9.5.Successors and Assigns. This Agreement shall be binding upon and shall inure to the benefit of the Parties hereto and their respective successors and permitted assigns. Neither Party may assign its rights or obligations hereunder without the prior written consent of the other Party, which consent shall not be unreasonably withheld or delayed. No assignment shall relieve the assigning Party of any of its obligations hereunder.


9.6.Amendment and Modification. This Agreement may only be amended, modified or supplemented by an agreement in writing signed by each Party hereto.


9.7.No Third-Party Beneficiaries.

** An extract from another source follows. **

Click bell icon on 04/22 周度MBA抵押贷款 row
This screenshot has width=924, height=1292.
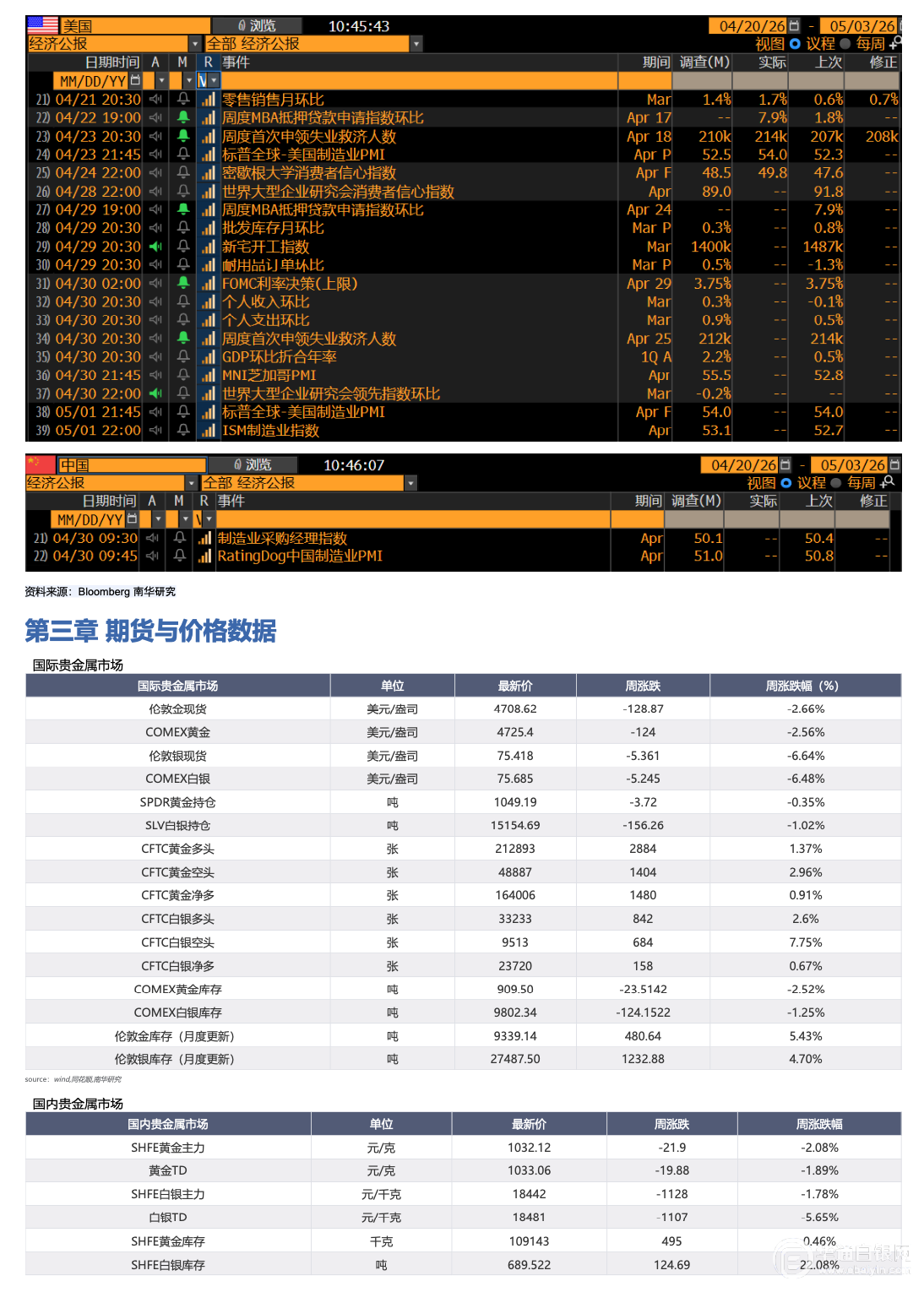[x=183, y=117]
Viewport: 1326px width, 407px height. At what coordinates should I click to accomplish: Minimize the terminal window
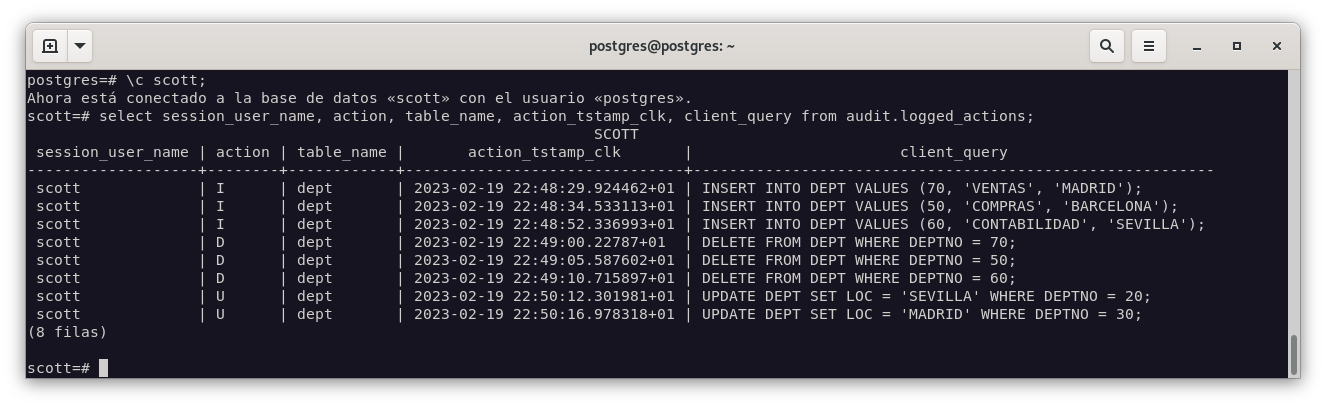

This Agreement is for the sole benefit of the Parties hereto and their respective successors and permitted assigns and nothing herein, express or implied, is intended to or shall confer upon any other Person or entity any legal or equitable right, benefit or remedy of any nature whatsoever under or by reason of this Agreement.


9.8.Further Assurances. Each of the Parties hereto shall, and shall cause their respective Affiliates to, execute and deliver such additional documents, instruments, conveyances and assurances and take such further actions as may be reasonably required to carry out the provisions hereof and give effect to the transactions contemplated by this Agreement.


9.9.Headings. The headings of this Agreement are for purposes of reference only and will not limit or define the meaning of any provision of this Agreement.


9.10.Severability. If any term or provision of this Agreement is invalid, illegal or unenforceable in any jurisdiction, such invalidity, illegality or unenforceability shall not affect any other term or provision of this Agreement or invalidate or render unenforceable such term or provision in any other jurisdiction. Upon such determination that any term or other provision is invalid, illegal or unenforceable, the parties hereto shall negotiate in good faith to modify the Agreement so as to effect the original intent of the Parties as closely as possible in a mutually acceptable manner in order that the transactions contemplated hereby be effectuated as originally contemplated to the greatest extent possible.


9.11.Counterparts. This Agreement may be executed in counterparts, each of which shall be deemed an original, but all of which together shall be deemed to be one and the same agreement. A signed copy of this Agreement delivered by facsimile, e-mail or other means of electronic transmission shall be deemed to have the same legal effect as delivery of an original signed copy of this Agreement.


[Signature pages follow]





IN WITNESS WHEREOF, the Parties have executed this Agreement to be effective as of the Effective Date.


  Silver Opportunity Partners Corporation
By: /s/ Peter Cheesbrough
    Name: Peter Cheesbrough
    Title: Chief Executive Officer




  Gatos Silver, Inc.
By: /s/ Roger Johnson
    Name: Roger Johnson
    Title: Chief Financial Officer


[Signature Page to Management Services Agreement]









The descriptions below describe the type of services that are being performed and charged by Service Provider. As part of this Agreement, there may be additional services performed that benefit Company that will be charged using the same methodologies as described in Exhibit B.


Services – All areas of management / operational services related to the day to day management of the Company’s business, including (but not limited to) the following:


·Executive Services – Includes strategic management and other activities undertaken to oversee the day-to-day operations of the Company.


·Other Services – Includes corporate / back-office services such as IT coordination, accounting and planning software access, accounting, human resources, finance, coordination with service providers, preparation of financial statements, and negotiations with insurance providers, etc.


·IT Services – Includes information technology activities such access to, maintenance, and repair of Company network systems and periodic systems updates coordination.


[Signature Page to Management Services Agreement]









The Company shall pay an amount of compensation to the Service Provider for the provision of the Services in an amount equal to the Service Provider’s direct and indirect bona fide costs incurred to provide such Services plus a 10% markup.